Stored items:
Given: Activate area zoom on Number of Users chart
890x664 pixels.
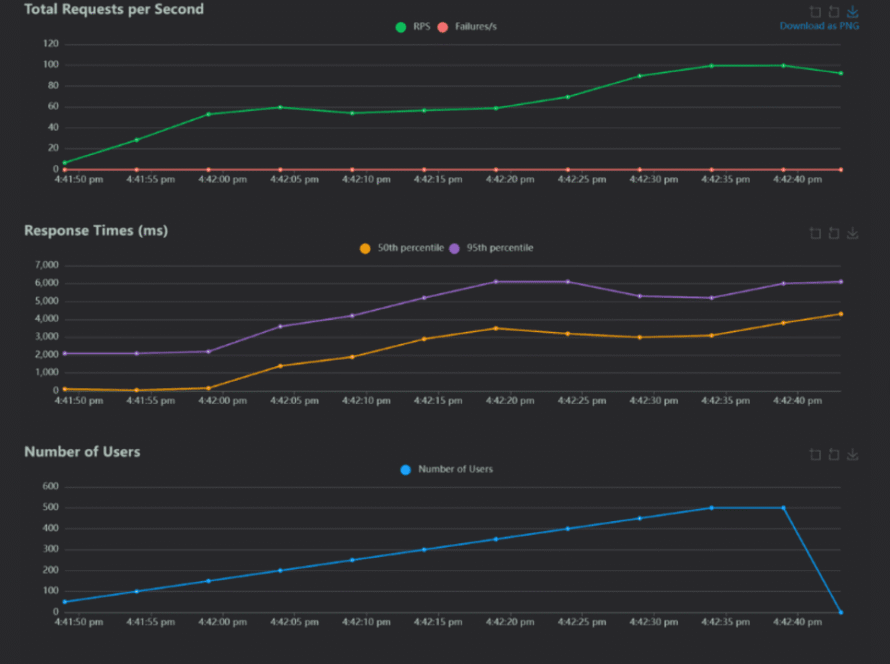Looking at the screenshot, I should point(815,455).
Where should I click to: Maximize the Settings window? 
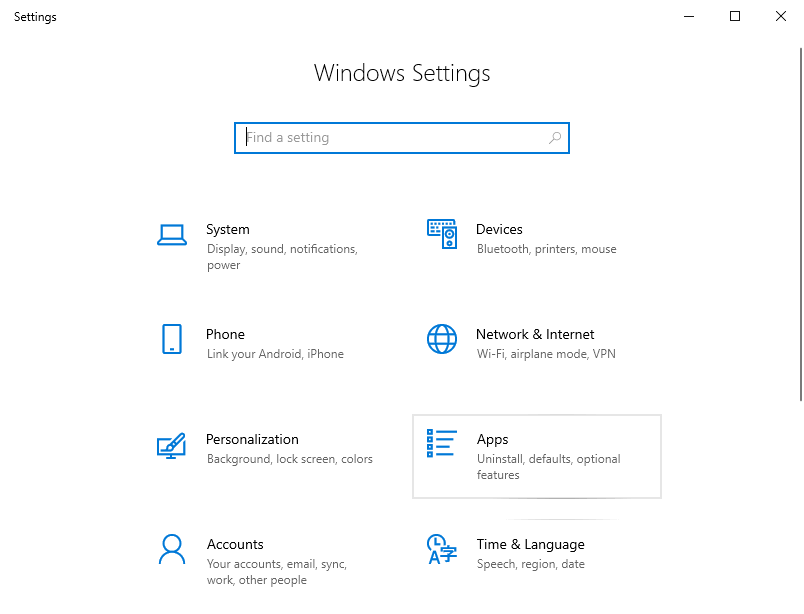[x=735, y=16]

#### Problem:
Once the pictures are set aside, reproduce the records in full and exactly.

#### Response below:
Given: Activate area zoom on Number of Users chart
890x664 pixels.
Looking at the screenshot, I should point(815,455).
Where should I click to: Maximize the Settings window? 
[x=735, y=16]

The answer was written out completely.